There was something about his attitude of awhile ago which puzzled her. And with puzzlement came an inexplicable fear: she had known Marmaduke in all his moods, but never in such an one as he had displayed before her just now. There had been a note almost of triumph in the laughter with which he had greeted her last reproach. The cry of the sparrowhawk when it seizes its prey.

Triumph in Sir Marmaduke filled her with dread. No one knew better than she did the hopeless condition of his financial status. Debt—prison perhaps—was waiting for him at every turn. Yet he seemed triumphant! She knew him to have reached those confines of irritability and rebellion against poverty which would cause him to shrink from nothing for the sake of gaining money. Yet he seemed triumphant!

Instinctively she shuddered as she thought of Sue. She had no cause to like the girl, yet would she not wish to see her come to harm.
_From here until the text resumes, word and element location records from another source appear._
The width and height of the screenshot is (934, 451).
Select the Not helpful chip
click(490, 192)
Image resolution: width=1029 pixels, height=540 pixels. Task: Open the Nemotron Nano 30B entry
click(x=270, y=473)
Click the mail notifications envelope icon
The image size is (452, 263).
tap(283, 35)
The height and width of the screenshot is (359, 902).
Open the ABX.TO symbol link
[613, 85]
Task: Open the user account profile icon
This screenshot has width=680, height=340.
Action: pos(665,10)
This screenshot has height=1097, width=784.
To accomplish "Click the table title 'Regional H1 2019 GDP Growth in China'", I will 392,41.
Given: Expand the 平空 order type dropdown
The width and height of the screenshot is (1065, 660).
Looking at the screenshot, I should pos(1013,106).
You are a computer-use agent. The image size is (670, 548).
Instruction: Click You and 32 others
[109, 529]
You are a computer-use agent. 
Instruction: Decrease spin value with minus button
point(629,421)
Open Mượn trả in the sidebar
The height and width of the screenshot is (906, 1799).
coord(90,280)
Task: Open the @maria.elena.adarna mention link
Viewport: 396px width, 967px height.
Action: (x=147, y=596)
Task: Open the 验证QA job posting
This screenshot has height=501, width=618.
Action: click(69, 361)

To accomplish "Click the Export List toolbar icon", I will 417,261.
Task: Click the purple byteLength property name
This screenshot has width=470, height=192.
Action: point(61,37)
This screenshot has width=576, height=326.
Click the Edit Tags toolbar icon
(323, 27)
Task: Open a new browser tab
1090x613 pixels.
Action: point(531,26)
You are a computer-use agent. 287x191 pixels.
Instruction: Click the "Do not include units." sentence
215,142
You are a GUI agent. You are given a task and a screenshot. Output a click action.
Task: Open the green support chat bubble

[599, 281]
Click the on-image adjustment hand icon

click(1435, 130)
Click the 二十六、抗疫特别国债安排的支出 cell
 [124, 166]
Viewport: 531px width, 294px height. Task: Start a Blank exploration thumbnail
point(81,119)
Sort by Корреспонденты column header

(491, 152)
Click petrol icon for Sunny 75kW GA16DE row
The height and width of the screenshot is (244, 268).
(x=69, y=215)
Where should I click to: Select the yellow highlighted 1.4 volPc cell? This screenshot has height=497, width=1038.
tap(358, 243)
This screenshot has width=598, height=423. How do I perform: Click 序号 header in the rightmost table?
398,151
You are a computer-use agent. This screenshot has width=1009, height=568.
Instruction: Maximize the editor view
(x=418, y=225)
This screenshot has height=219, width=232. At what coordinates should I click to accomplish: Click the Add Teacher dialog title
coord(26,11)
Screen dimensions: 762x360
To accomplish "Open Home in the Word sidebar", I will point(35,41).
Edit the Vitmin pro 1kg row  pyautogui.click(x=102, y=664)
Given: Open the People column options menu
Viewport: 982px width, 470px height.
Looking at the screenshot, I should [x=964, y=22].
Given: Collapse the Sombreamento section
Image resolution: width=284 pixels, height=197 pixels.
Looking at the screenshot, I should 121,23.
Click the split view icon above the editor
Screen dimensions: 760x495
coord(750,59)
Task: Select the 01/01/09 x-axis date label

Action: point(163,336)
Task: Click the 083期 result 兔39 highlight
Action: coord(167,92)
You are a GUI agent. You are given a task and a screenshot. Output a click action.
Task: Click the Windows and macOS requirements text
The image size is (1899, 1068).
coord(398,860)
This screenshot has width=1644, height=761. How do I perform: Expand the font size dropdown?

She did not dare avow even to herself the conviction which she had, that if Sir Marmaduke could gain anything by the young girl's death, he would not hesitate to . . . Nay! she would not even frame that thought. Marmaduke had been kind to her; she could but hope that temptation such as that, would never come his way.

Hymn-of-Praise Busy broke in on her meditations. His nasal tones—which had a singular knack of irritating her as a rule—struck quite pleasingly on her ear, as a welcome interruption to the conflict of her thoughts.

"Master Skyffington, ma'am," he said in his usual drawly voice, "he is on his way to Dover, and desired his respects, an you wish to see him."

"Yes! yes! I'll see Master Skyffington," she said with alacrity, rising from her chair, "go apprise Sir Marmaduke, and ask Master Skyffington to come within."